## THE TASK:
In the data below, switch each "icon" to "symbol" and leave every other word as it is. Don't include the pictures in your answer.

───── RECORD EXTRACTS ─────

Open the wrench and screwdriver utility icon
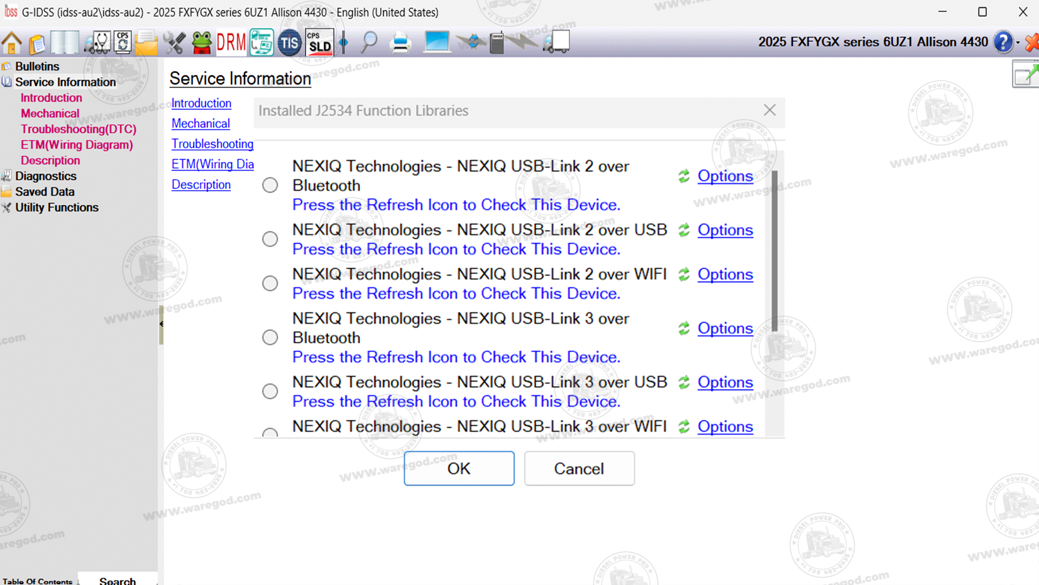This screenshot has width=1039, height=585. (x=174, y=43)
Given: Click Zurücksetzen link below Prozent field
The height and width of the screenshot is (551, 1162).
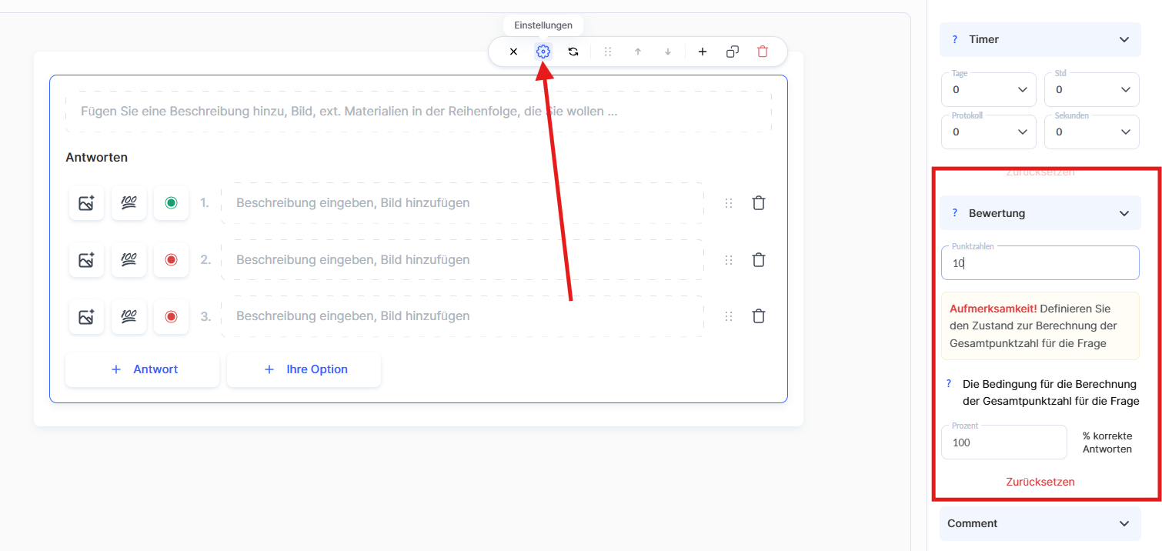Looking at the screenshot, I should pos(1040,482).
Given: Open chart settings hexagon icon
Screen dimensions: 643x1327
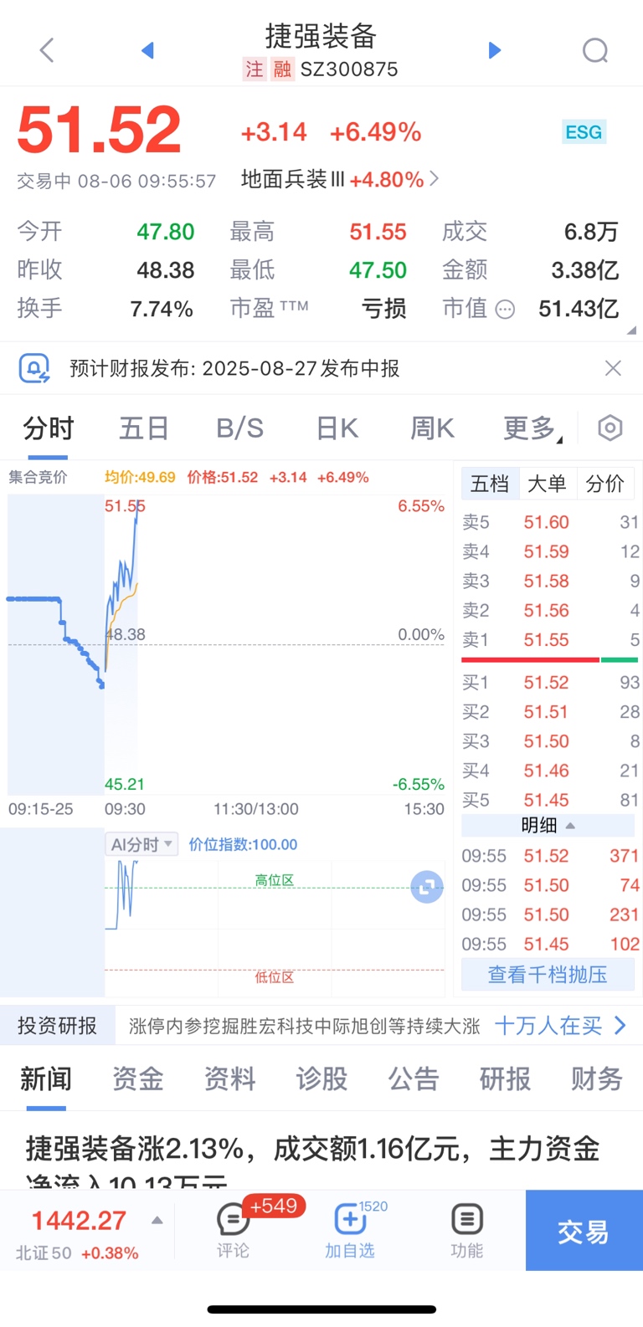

─────

## ANSWER TO THIS PROBLEM:
Open the wrench and screwdriver utility symbol
This screenshot has width=1039, height=585. (x=174, y=43)
Given: Click Zurücksetzen link below Prozent field
The height and width of the screenshot is (551, 1162).
Looking at the screenshot, I should pos(1040,482).
Given: Open chart settings hexagon symbol
Screen dimensions: 643x1327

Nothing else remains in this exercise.